## Exercise instructions:
Each line from the one with "Given: Choose the Básico type radio button" through the final line of the entries below must be printed exactly, and the pictures must not be.

## Study material:
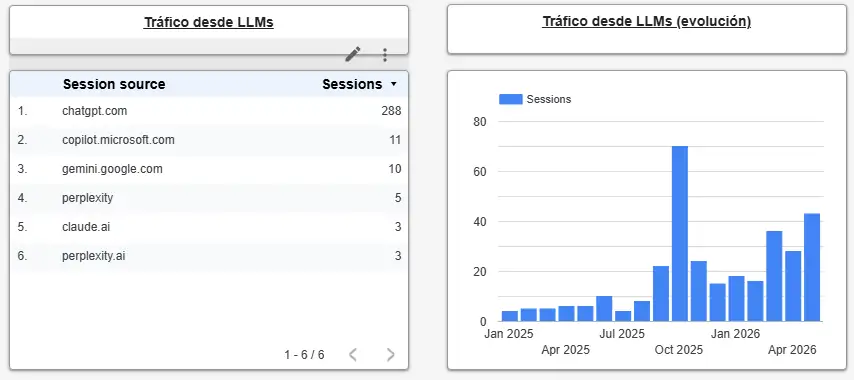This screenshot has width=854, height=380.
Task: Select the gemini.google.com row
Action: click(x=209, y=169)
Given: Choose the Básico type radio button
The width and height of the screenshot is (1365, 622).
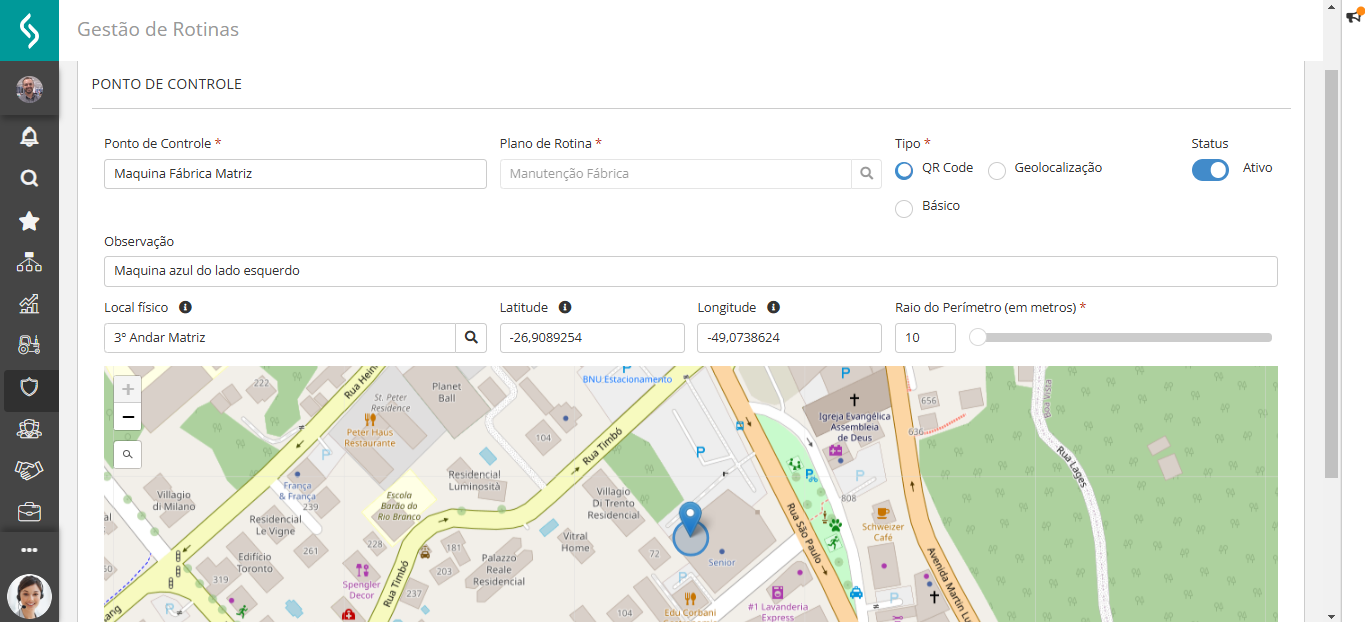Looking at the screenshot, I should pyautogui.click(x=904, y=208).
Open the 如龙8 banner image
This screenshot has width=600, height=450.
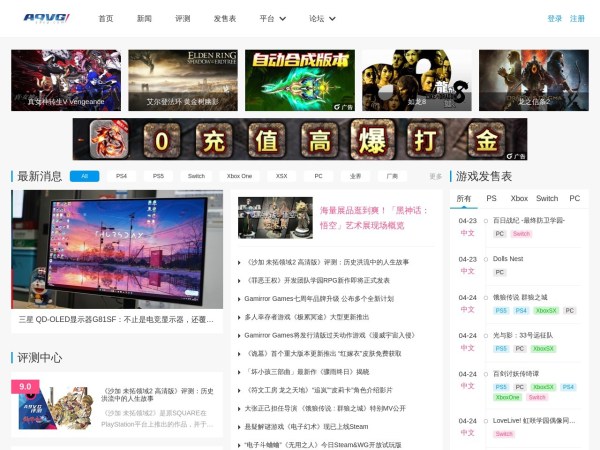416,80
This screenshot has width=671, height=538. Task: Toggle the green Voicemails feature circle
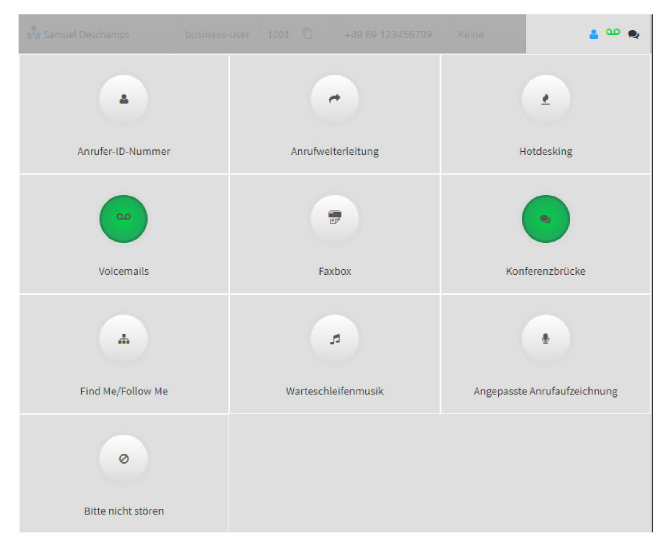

## Output below:
Given: Choose the Básico type radio button
The width and height of the screenshot is (1365, 622).
Looking at the screenshot, I should pyautogui.click(x=904, y=208).
Open the 如龙8 banner image
This screenshot has width=600, height=450.
416,80
This screenshot has width=671, height=538. Task: Toggle the green Voicemails feature circle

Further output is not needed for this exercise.